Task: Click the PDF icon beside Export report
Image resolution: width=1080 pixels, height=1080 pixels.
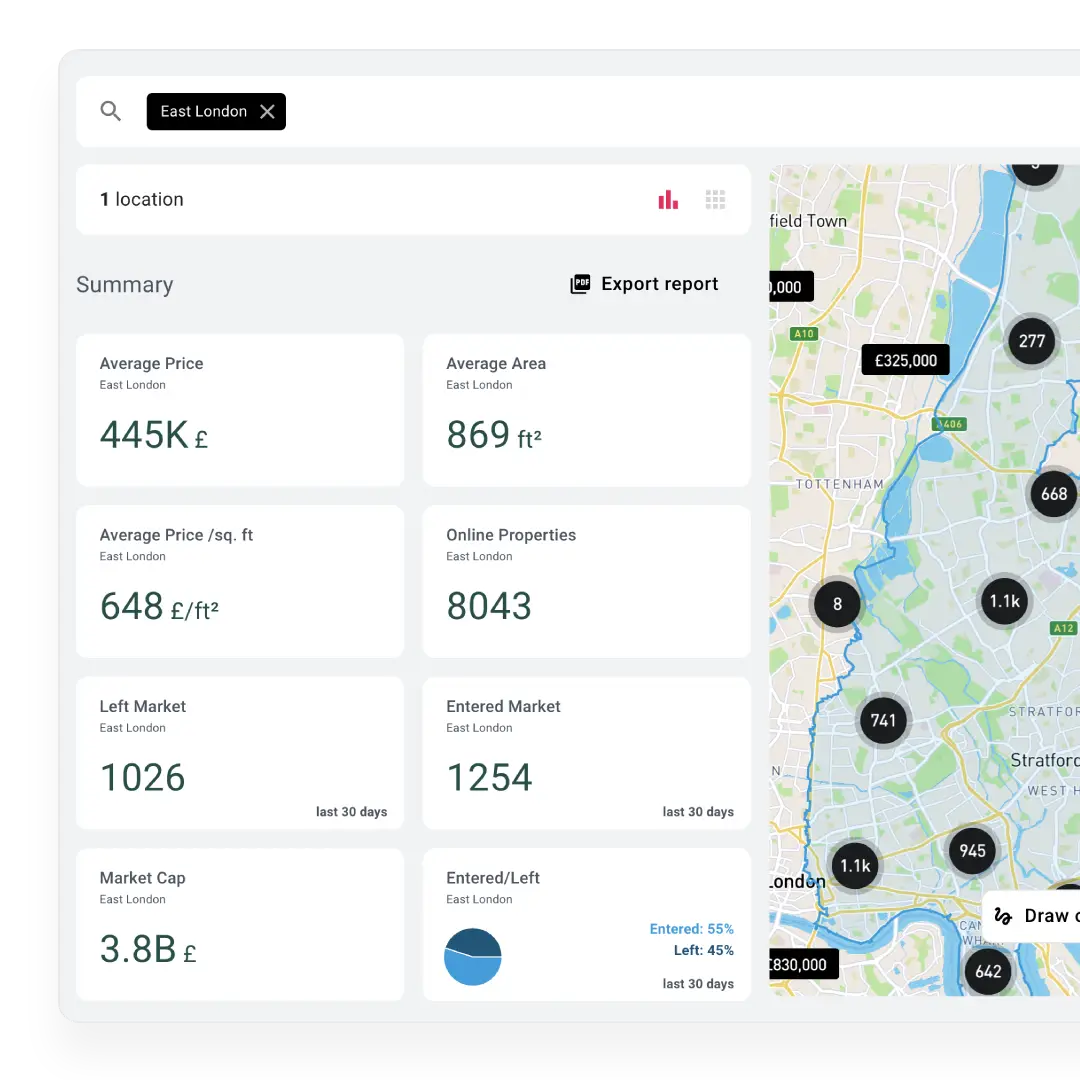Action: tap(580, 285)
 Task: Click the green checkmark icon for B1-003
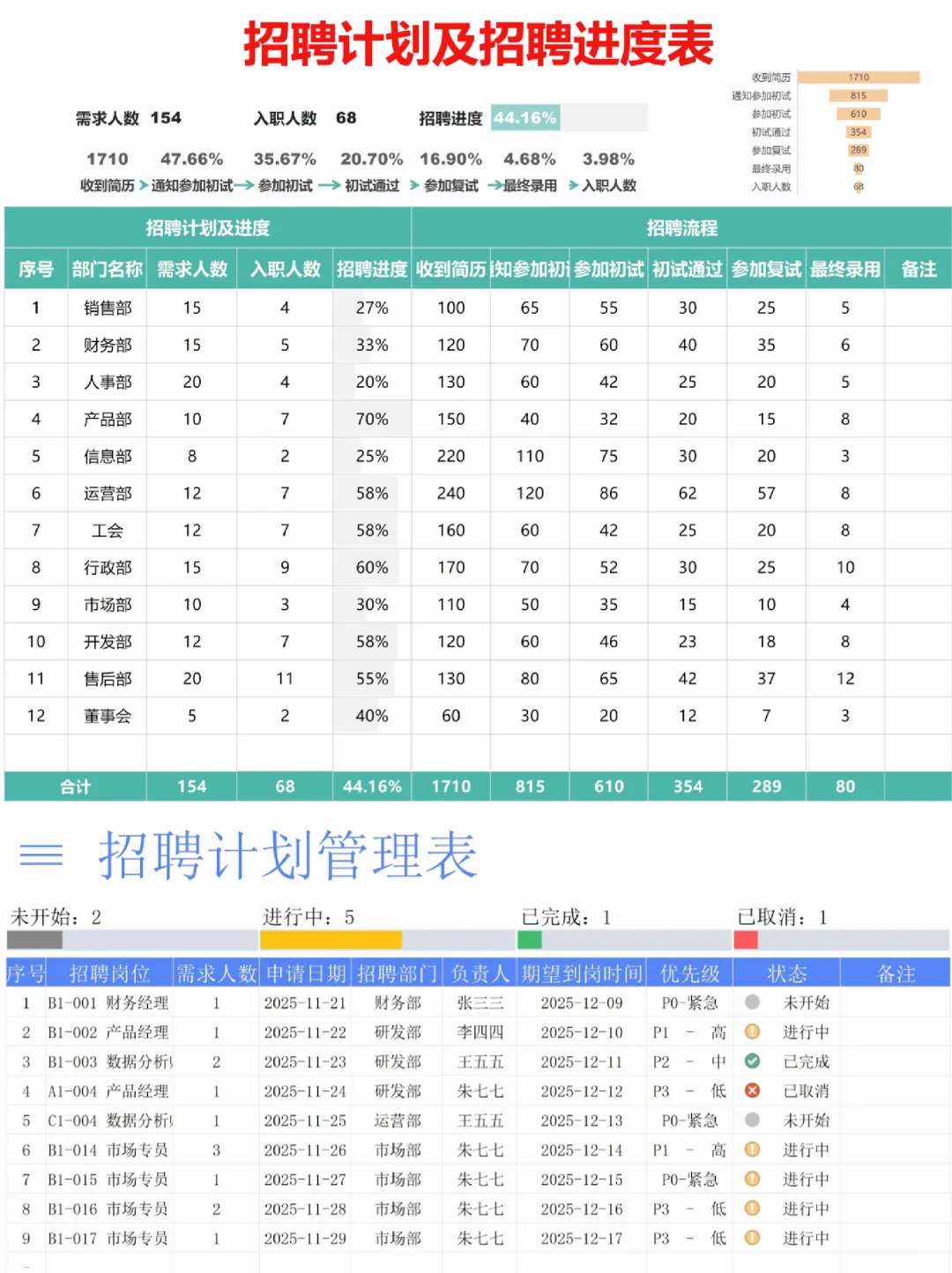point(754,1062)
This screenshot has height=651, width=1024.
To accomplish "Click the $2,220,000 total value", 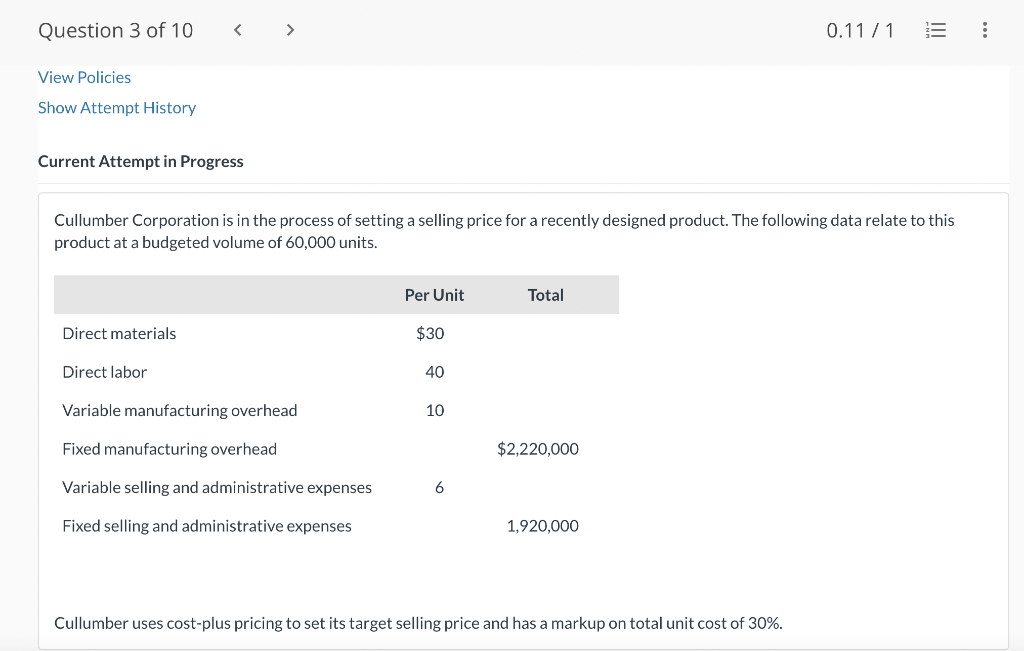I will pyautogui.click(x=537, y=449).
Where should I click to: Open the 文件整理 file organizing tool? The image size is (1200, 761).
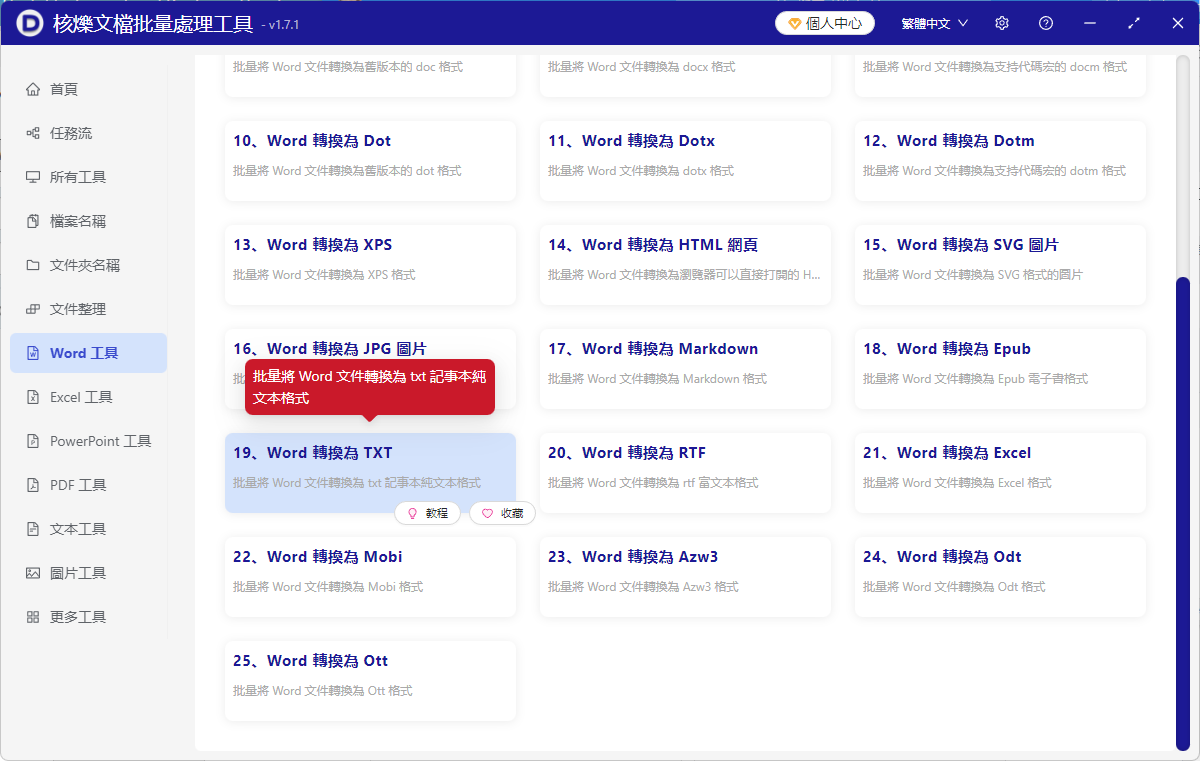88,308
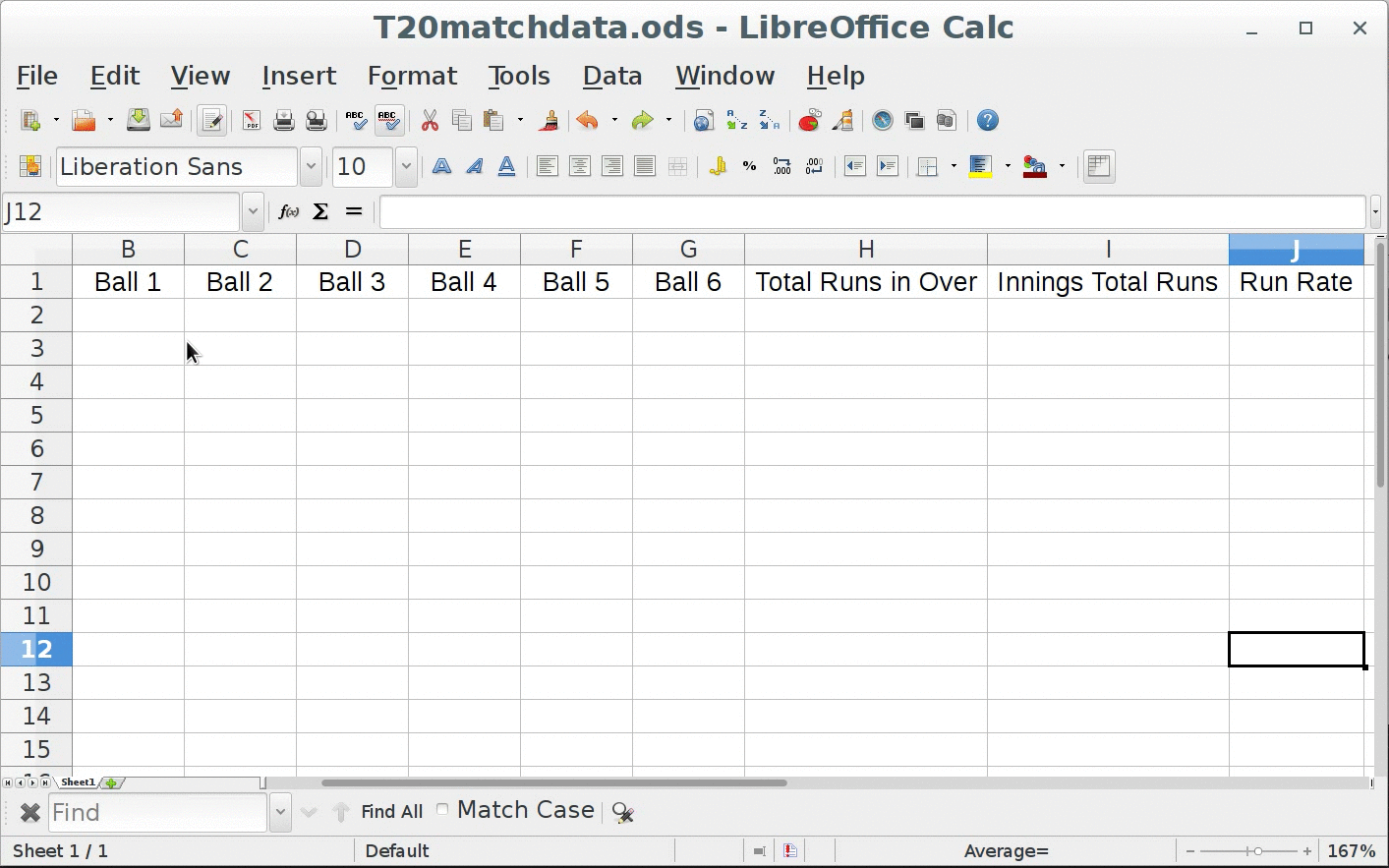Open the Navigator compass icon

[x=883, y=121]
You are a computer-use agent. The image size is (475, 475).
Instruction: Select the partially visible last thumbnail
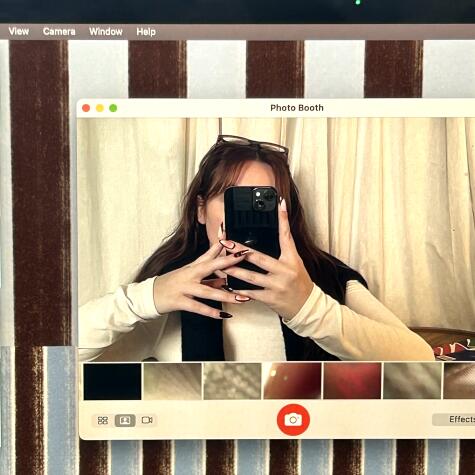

────

# [Try it]
Restate word for word the lines beginning with the one that contains "You are a computer-use" and ending with the last line of the listing; pictures stay out.

# [Response to this task]
You are a computer-use agent. The image size is (475, 475).
Instruction: Select the partially visible last thumbnail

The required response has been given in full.